THE PROBLEM: Please write out the listing beneath this sentence exactly, from its first line to the line with "[MOTHER公式トリビュートコミック「Pollyanna2」10月21日発売決定] (566, 763)", and stop there.

***** RECORDS FOR THE EXERCISE *****

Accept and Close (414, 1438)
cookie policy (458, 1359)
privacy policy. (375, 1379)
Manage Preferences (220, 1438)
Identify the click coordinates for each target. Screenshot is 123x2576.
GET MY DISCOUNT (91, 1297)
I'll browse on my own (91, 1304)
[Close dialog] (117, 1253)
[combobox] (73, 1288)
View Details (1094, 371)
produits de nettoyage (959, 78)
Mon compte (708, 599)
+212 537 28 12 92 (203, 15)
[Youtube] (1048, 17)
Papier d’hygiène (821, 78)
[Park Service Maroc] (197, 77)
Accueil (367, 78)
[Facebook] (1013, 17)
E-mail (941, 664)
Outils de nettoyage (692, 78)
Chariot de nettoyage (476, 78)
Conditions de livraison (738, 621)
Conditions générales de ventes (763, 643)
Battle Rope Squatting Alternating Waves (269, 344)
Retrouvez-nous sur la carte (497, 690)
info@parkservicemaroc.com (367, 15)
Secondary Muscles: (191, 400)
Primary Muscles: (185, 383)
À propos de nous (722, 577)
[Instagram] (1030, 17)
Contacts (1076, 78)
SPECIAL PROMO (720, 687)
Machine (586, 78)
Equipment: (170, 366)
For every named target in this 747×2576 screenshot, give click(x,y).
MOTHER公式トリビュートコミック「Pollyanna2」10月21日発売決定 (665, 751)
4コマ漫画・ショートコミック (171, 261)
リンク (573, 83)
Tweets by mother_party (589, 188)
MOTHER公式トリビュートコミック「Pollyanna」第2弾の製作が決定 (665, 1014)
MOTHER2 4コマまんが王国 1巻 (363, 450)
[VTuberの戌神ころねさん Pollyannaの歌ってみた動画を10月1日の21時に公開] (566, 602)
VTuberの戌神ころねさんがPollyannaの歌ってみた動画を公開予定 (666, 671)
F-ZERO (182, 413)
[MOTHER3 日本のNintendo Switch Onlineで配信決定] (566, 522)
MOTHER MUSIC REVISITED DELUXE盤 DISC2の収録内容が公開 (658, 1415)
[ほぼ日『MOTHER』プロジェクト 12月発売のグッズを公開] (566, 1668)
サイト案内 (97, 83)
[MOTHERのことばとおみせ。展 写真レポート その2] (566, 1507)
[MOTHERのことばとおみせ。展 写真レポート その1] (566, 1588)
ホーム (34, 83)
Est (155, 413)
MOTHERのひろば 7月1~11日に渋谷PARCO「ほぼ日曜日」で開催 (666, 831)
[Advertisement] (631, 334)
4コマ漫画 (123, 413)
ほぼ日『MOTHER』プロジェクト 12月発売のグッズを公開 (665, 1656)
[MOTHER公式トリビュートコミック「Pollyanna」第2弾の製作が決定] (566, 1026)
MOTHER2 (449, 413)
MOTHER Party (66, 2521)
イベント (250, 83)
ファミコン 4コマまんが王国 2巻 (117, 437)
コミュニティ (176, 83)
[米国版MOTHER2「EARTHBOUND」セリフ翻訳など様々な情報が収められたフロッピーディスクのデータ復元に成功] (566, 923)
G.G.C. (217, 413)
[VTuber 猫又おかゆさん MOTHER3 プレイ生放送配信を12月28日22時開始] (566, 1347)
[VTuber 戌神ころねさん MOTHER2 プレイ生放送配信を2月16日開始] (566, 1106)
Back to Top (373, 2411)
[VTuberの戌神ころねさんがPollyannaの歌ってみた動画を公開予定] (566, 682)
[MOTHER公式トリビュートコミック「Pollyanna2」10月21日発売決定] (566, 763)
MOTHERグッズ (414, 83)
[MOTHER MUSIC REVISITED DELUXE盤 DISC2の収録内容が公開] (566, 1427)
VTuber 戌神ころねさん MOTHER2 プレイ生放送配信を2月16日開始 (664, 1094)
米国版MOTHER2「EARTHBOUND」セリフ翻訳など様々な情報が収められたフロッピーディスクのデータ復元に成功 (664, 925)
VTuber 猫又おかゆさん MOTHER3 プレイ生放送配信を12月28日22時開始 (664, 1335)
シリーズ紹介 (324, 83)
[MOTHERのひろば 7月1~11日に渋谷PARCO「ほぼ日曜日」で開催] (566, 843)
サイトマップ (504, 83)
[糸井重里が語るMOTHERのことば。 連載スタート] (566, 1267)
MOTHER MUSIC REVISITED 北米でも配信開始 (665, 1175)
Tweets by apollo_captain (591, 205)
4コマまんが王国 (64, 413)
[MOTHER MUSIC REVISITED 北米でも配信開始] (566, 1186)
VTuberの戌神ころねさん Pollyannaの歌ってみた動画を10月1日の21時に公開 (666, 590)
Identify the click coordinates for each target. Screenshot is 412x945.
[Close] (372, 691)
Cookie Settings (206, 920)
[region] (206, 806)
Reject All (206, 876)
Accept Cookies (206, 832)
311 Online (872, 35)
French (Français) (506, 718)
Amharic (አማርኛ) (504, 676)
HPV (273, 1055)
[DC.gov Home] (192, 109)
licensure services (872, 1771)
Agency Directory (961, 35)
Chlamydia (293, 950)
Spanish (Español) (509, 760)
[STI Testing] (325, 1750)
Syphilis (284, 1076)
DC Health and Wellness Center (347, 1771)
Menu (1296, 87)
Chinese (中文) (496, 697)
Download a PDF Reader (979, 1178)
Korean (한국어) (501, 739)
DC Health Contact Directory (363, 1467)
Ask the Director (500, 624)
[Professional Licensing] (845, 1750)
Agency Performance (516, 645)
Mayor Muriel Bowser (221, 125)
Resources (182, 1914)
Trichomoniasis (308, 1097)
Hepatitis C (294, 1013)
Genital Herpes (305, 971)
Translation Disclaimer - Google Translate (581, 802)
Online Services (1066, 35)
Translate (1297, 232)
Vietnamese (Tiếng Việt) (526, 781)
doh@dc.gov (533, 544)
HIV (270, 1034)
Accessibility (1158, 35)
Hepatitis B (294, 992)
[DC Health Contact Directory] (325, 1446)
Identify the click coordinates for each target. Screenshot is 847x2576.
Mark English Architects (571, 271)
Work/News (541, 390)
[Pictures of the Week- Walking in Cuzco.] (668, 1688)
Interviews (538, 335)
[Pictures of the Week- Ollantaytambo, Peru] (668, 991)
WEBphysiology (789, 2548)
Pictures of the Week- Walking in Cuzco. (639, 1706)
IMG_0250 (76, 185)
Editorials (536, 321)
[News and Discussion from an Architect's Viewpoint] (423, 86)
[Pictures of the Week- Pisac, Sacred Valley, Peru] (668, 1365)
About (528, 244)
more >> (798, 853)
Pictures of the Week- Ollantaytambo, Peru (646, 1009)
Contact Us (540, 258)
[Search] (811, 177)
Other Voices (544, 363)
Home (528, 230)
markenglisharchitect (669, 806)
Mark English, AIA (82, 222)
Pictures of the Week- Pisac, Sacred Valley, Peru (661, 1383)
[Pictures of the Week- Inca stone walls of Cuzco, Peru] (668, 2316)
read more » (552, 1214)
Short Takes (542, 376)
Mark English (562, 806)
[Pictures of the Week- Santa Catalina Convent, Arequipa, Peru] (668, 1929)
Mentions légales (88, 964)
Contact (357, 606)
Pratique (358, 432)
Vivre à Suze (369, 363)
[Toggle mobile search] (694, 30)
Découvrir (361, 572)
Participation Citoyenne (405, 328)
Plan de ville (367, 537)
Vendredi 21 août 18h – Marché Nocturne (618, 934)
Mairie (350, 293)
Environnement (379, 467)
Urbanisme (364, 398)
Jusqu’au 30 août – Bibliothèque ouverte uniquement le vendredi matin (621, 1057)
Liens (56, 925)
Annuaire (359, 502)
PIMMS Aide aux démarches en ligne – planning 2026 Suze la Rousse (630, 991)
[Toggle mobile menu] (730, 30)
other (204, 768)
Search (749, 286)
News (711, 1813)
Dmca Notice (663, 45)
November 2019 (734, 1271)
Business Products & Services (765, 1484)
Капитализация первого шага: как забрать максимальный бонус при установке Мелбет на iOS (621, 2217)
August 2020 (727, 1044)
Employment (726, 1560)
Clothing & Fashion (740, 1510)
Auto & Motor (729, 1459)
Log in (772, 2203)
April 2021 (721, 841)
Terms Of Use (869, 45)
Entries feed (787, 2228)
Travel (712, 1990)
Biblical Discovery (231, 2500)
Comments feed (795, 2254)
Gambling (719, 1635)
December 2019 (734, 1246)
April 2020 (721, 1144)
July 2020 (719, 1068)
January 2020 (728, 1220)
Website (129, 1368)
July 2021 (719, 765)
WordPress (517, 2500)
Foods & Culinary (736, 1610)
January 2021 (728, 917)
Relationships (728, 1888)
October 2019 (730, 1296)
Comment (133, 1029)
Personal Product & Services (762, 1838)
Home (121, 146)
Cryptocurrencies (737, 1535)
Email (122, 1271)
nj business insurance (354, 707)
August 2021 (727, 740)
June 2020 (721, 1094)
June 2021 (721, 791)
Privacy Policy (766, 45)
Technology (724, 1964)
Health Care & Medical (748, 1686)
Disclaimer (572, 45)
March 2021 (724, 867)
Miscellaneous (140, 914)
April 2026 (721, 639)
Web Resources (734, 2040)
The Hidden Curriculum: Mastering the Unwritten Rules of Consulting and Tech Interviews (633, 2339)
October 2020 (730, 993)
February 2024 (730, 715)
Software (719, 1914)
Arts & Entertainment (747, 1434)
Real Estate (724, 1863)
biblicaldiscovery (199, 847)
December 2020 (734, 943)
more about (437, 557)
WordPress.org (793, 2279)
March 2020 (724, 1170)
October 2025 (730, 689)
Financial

*****

TASK OUTPUT:
Accept and Close (414, 1438)
cookie policy (458, 1359)
privacy policy. (375, 1379)
Manage Preferences (220, 1438)
Identify the click coordinates for each target. Screenshot is 123x2576.
GET MY DISCOUNT (91, 1297)
I'll browse on my own (91, 1304)
[Close dialog] (117, 1253)
[combobox] (73, 1288)
View Details (1094, 371)
produits de nettoyage (959, 78)
Mon compte (708, 599)
+212 537 28 12 92 (203, 15)
[Youtube] (1048, 17)
Papier d’hygiène (821, 78)
[Park Service Maroc] (197, 77)
Accueil (367, 78)
[Facebook] (1013, 17)
E-mail (941, 664)
Outils de nettoyage (692, 78)
Chariot de nettoyage (476, 78)
Conditions de livraison (738, 621)
Conditions générales de ventes (763, 643)
Battle Rope Squatting Alternating Waves (269, 344)
Retrouvez-nous sur la carte (497, 690)
info@parkservicemaroc.com (367, 15)
Secondary Muscles: (191, 400)
Primary Muscles: (185, 383)
À propos de nous (722, 577)
[Instagram] (1030, 17)
Contacts (1076, 78)
SPECIAL PROMO (720, 687)
Machine (586, 78)
Equipment: (170, 366)
For every named target in this 747×2576 screenshot, give click(x,y).
MOTHER公式トリビュートコミック「Pollyanna2」10月21日発売決定 (665, 751)
4コマ漫画・ショートコミック (171, 261)
リンク (573, 83)
Tweets by mother_party (589, 188)
MOTHER公式トリビュートコミック「Pollyanna」第2弾の製作が決定 (665, 1014)
MOTHER2 4コマまんが王国 1巻 (363, 450)
[VTuberの戌神ころねさん Pollyannaの歌ってみた動画を10月1日の21時に公開] (566, 602)
VTuberの戌神ころねさんがPollyannaの歌ってみた動画を公開予定 (666, 671)
F-ZERO (182, 413)
[MOTHER3 日本のNintendo Switch Onlineで配信決定] (566, 522)
MOTHER MUSIC REVISITED DELUXE盤 DISC2の収録内容が公開 (658, 1415)
[ほぼ日『MOTHER』プロジェクト 12月発売のグッズを公開] (566, 1668)
サイト案内 (97, 83)
[MOTHERのことばとおみせ。展 写真レポート その2] (566, 1507)
[MOTHERのことばとおみせ。展 写真レポート その1] (566, 1588)
ホーム (34, 83)
Est (155, 413)
MOTHERのひろば 7月1~11日に渋谷PARCO「ほぼ日曜日」で開催 (666, 831)
[Advertisement] (631, 334)
4コマ漫画 (123, 413)
ほぼ日『MOTHER』プロジェクト 12月発売のグッズを公開 (665, 1656)
[MOTHER公式トリビュートコミック「Pollyanna」第2弾の製作が決定] (566, 1026)
MOTHER2 (449, 413)
MOTHER Party (66, 2521)
イベント (250, 83)
ファミコン 4コマまんが王国 2巻 (117, 437)
コミュニティ (176, 83)
[米国版MOTHER2「EARTHBOUND」セリフ翻訳など様々な情報が収められたフロッピーディスクのデータ復元に成功] (566, 923)
G.G.C. (217, 413)
[VTuber 猫又おかゆさん MOTHER3 プレイ生放送配信を12月28日22時開始] (566, 1347)
[VTuber 戌神ころねさん MOTHER2 プレイ生放送配信を2月16日開始] (566, 1106)
Back to Top (373, 2411)
[VTuberの戌神ころねさんがPollyannaの歌ってみた動画を公開予定] (566, 682)
[MOTHER公式トリビュートコミック「Pollyanna2」10月21日発売決定] (566, 763)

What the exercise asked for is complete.